[Extracted records Boundary: Start]
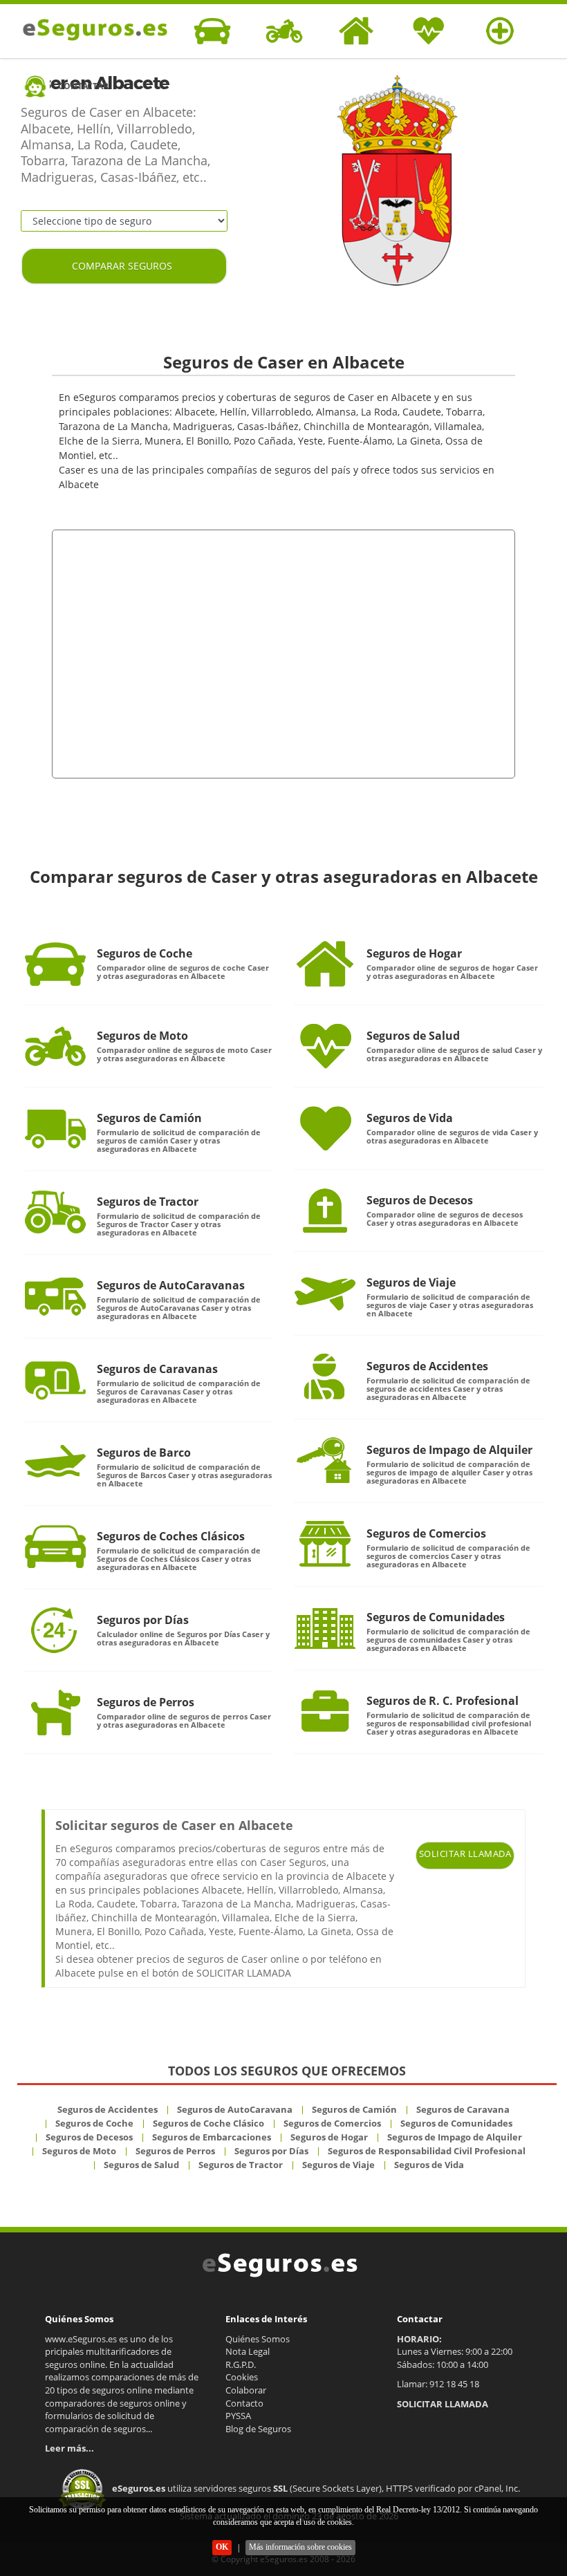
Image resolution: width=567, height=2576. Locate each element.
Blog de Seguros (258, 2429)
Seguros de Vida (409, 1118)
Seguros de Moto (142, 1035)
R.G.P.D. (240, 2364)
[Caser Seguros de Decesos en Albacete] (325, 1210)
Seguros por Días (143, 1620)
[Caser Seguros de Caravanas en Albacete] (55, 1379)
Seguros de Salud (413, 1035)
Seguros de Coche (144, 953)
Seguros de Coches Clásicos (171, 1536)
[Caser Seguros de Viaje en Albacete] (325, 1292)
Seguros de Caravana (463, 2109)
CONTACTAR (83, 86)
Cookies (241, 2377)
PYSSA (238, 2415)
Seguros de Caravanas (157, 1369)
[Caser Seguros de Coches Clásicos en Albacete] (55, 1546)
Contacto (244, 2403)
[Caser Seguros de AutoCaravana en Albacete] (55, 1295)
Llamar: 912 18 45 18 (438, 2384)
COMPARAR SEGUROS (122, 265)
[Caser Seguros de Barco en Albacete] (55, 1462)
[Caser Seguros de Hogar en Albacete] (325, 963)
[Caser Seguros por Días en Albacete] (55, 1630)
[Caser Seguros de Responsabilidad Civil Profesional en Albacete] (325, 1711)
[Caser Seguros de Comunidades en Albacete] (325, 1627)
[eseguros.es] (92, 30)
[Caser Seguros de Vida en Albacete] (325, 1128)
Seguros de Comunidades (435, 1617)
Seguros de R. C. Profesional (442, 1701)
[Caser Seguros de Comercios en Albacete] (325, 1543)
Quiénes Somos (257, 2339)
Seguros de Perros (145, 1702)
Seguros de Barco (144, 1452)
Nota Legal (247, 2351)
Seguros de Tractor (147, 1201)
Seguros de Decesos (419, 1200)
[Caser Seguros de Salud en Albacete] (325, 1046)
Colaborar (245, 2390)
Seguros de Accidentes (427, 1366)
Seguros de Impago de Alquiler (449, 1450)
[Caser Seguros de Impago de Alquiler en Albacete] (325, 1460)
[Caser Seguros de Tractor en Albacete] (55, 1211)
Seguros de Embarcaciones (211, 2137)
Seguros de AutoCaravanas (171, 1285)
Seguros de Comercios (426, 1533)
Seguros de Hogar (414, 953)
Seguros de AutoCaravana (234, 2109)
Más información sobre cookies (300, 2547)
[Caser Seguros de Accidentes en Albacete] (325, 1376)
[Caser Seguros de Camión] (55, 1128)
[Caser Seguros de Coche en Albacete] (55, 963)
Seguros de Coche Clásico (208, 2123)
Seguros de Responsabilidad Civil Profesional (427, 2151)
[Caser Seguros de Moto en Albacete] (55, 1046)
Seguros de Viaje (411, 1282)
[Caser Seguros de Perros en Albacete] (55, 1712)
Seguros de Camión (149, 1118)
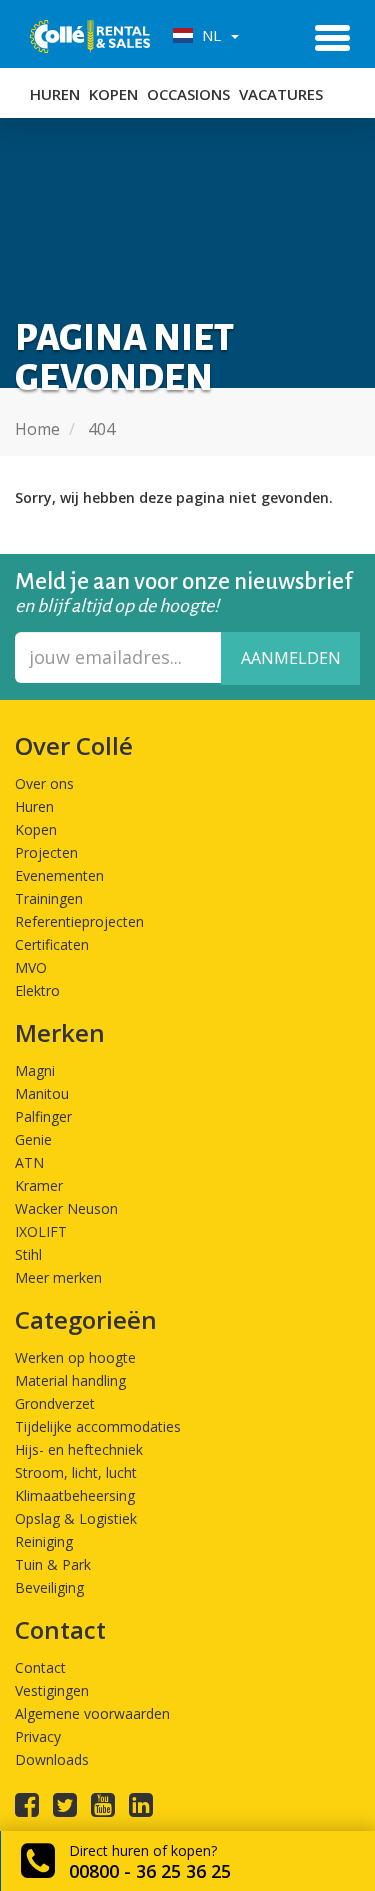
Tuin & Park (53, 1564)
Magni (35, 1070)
[Extracted records Boundary: End]
[Extracted records Boundary: Start]
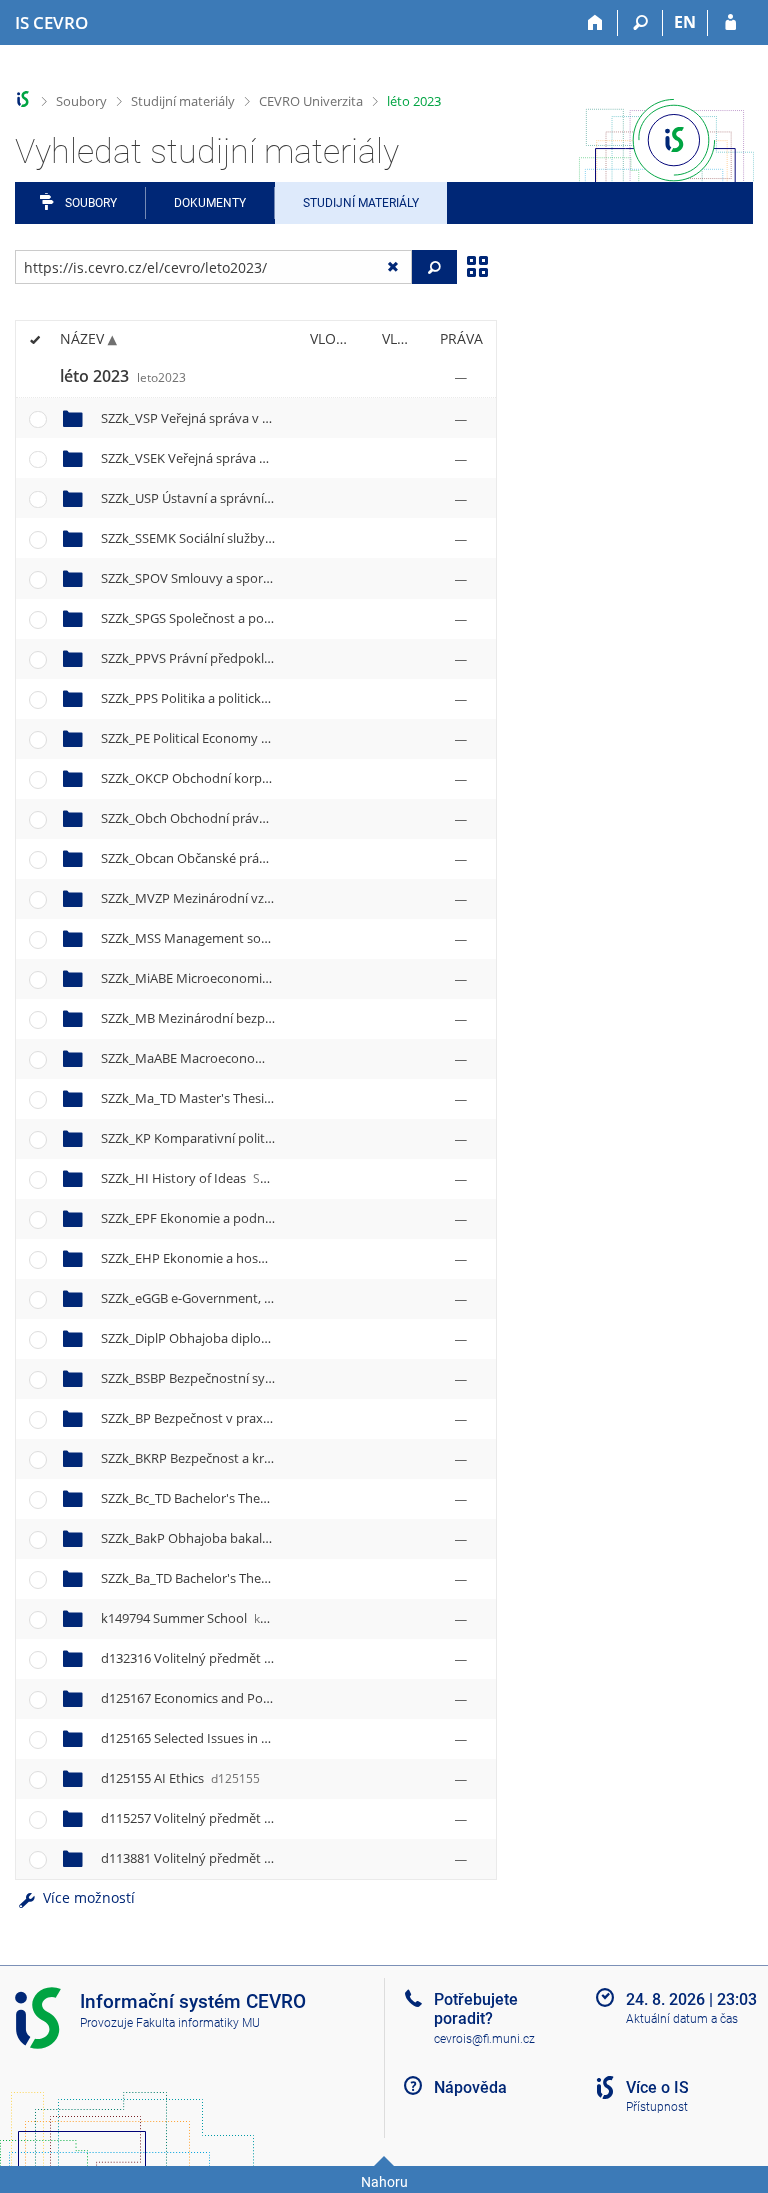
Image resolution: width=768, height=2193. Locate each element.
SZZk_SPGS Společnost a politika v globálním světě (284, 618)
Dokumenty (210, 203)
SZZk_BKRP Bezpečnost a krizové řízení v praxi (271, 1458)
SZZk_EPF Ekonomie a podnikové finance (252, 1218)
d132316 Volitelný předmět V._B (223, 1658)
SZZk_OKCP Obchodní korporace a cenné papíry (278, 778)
[Extracted records Boundary: End]
__Task requirements__. The answer is the run of lines above from the line containing "Seguros de Moto (142, 1035)" through the line containing "[Caser Seguros de Impago", copied exactly and alone.

__Written response__.
Seguros de Moto (142, 1035)
R.G.P.D. (240, 2364)
[Caser Seguros de Decesos en Albacete] (325, 1210)
Seguros por Días (143, 1620)
[Caser Seguros de Caravanas en Albacete] (55, 1379)
Seguros de Salud (413, 1035)
Seguros de Coche (144, 953)
Seguros de Coches Clásicos (171, 1536)
[Caser Seguros de Viaje en Albacete] (325, 1292)
Seguros de Caravana (463, 2109)
CONTACTAR (83, 86)
Cookies (241, 2377)
PYSSA (238, 2415)
Seguros de Caravanas (157, 1369)
[Caser Seguros de Coches Clásicos en Albacete] (55, 1546)
Contacto (244, 2403)
[Caser Seguros de AutoCaravana en Albacete] (55, 1295)
Llamar: 912 18 45 18 (438, 2384)
COMPARAR SEGUROS (122, 265)
[Caser Seguros de Barco en Albacete] (55, 1462)
[Caser Seguros de Hogar en Albacete] (325, 963)
[Caser Seguros por Días en Albacete] (55, 1630)
[Caser Seguros de Responsabilidad Civil Profesional en Albacete] (325, 1711)
[Caser Seguros de Comunidades en Albacete] (325, 1627)
[eseguros.es] (92, 30)
[Caser Seguros de Vida en Albacete] (325, 1128)
Seguros de Comunidades (435, 1617)
Seguros de R. C. Profesional (442, 1701)
[Caser Seguros de Comercios en Albacete] (325, 1543)
Quiénes Somos (257, 2339)
Seguros de Perros (145, 1702)
Seguros de Barco (144, 1452)
Nota Legal (247, 2351)
Seguros de Tractor (147, 1201)
Seguros de Decesos (419, 1200)
[Caser Seguros de Salud en Albacete] (325, 1046)
Colaborar (245, 2390)
Seguros de Accidentes (427, 1366)
Seguros de Impago de Alquiler (449, 1450)
[Caser Seguros de Impago de Alquiler en Albacete] (325, 1460)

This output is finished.